A block of data:
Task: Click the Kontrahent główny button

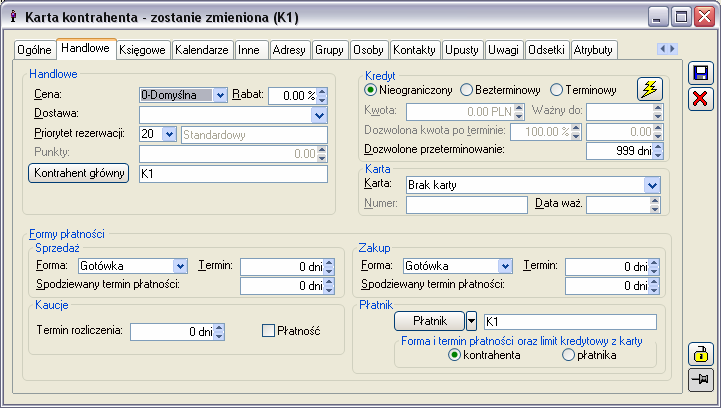Action: point(79,173)
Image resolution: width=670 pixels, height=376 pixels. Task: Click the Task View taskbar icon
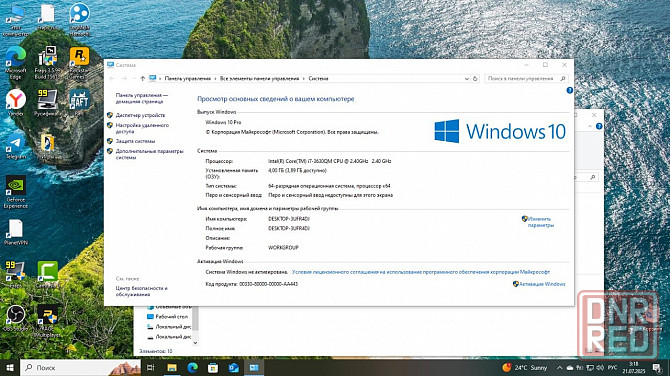[x=150, y=367]
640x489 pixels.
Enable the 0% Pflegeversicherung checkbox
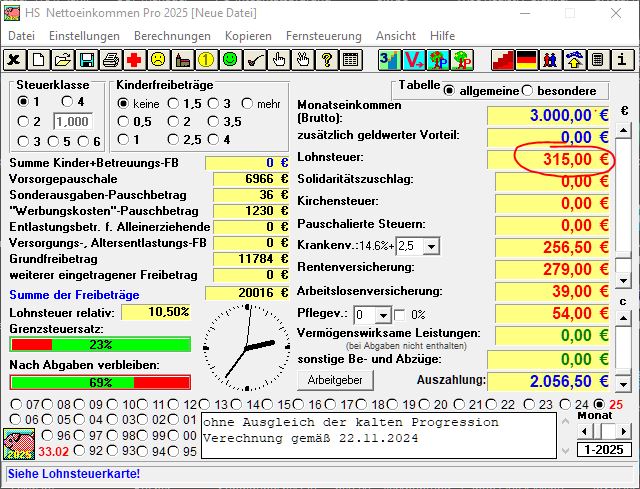coord(401,314)
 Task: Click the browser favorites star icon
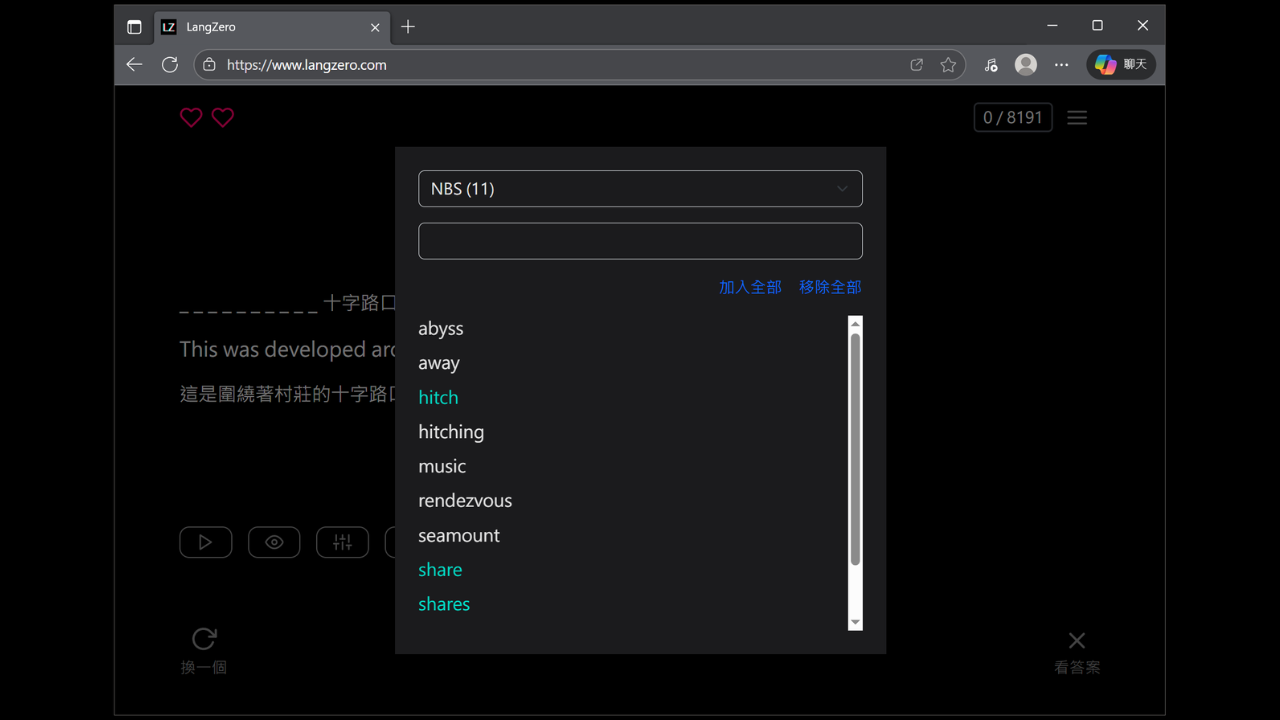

▶ [Request]:
Copy the rows above word for word, leaving out the pictures.

▶ [Exercise solution]:
Task: Click the Kontrahent główny button

Action: point(79,173)
Image resolution: width=670 pixels, height=376 pixels. Task: Click the Task View taskbar icon
[x=150, y=367]
640x489 pixels.
Enable the 0% Pflegeversicherung checkbox
coord(401,314)
 Task: Click the browser favorites star icon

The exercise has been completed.